Generali: Erster Anbieter, der Preisnachlässe bietet

So not only Big Brother is watching us. Da ist tatsächlich etwas in Gange, denn die Versicherungsgruppe Generali offeriert ihren Kunden Gutscheine und Rabatte, wenn sie „gesund“ leben – und das auch beweisen. Am günstigsten versichern kann sich der, der Generali über die Apps hin und wieder in seinen Lebensstil reinschnüffeln lässt.

Alles, was du tun musst: Deine persönlichsten Daten übermitteln. Die Versicherungsgruppe evaluiert dann, ob du gesund lebst oder nicht. Wenn du nicht konform bist, zahlst du mehr oder wirst womöglich gar nicht versichert. Gesund ist übrigens, was Privatkonzerne diktieren. Und das nicht etwa nach gültigen staatlichen Standards, sondern mittels konzerneigenen Algorithmen.

Niklas Maak, Redakteur im Feuilleton der Frankfurter Allgemeinen bringt die Problematik auf den Punkt: „Die Vernetzung des Körpers mit den Datensammelmaschinen eines kommerziellen Konzerns, dem es vor allem darum geht, seine Kosten gering zu halten, und der zu diesem Zweck versucht, die Körper der Versicherten in seinem Sinne zu steuern und zu verändern – ist ein Kulturbruch“.

Oder sagen wir - Kulturschock? Generali-Chef Mario Greco gibt unverblümt zu: „Mittels diesen Datenerhebungen beeinflussen wir das Verhalten unserer Kunden, denn gesundere Kunden sind besser für uns.“ Aha.

Kritik in Sachen Datenschutz

Kritisiert wird also vor allem der Datenschutz und undurchsichtige Praktiken. Dort liegen auch die Gefahren: Denn die Versicherungsnehmer und Verbraucherschützer sind unsicher, welche Daten wo und wie gespeichert werden und wo sie möglicherweise landen. Auch falsche Messwerte oder falsche Gesundheitsratschläge werden gefürchtet.

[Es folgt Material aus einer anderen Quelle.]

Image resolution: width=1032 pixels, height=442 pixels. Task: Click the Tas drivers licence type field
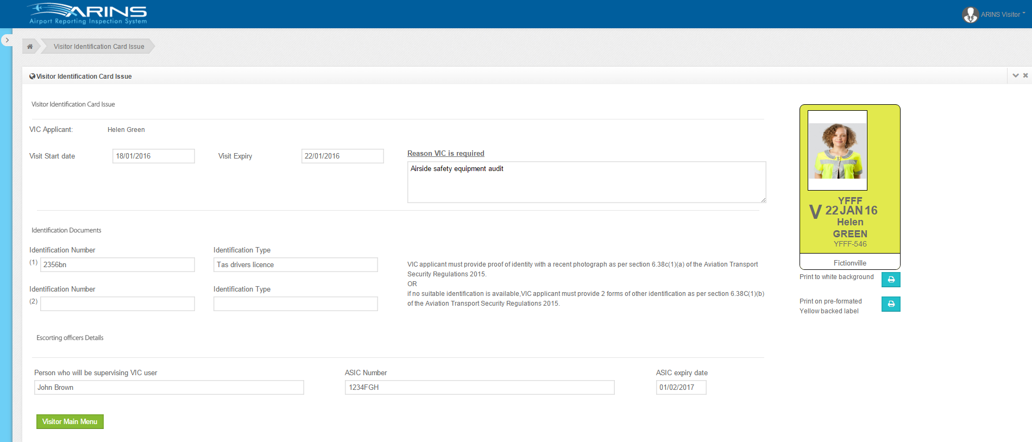pyautogui.click(x=295, y=265)
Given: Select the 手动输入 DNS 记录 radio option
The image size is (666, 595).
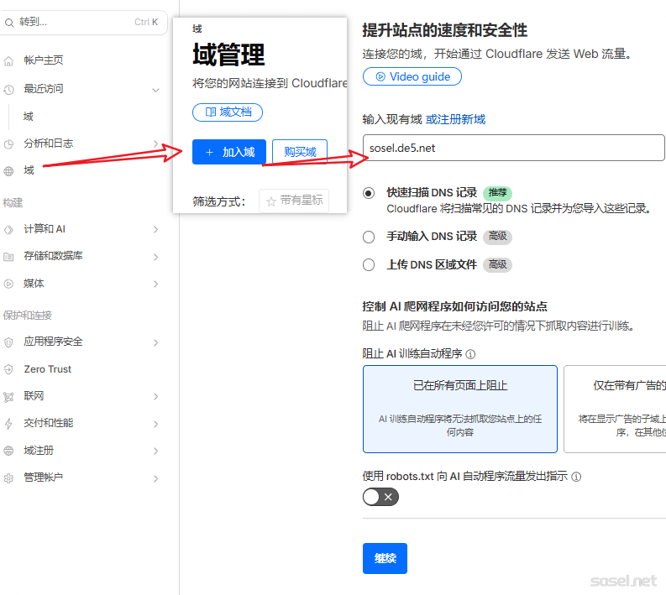Looking at the screenshot, I should point(369,237).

Das neue EU-Datenschutzrecht soll für den ersten Punkt jedoch Abhilfe schaffen. „Es ist die Aufgabe der Politik, Standards für Qualität, Datenschutz und Datensicherheit zu entwickeln“, zitiert das Handelsblatt Klaus Müller, Vorstand der Verbraucherzentrale Bundesverband.

Gelobt in Sachen Datenschutz haben kanadische Forscher der Universität Toronto kürzlich die Apple Watch. Sie führten Studien mit acht Fitness-Trackern durch. Die Apple Watch ist das einzige Gerät, welches die eigene Netzwerk-ID manchmal per Zufall ändert - alle anderen Geräte ermöglichen eine Langzeitüberwachung mittels einer eindeutigen ID.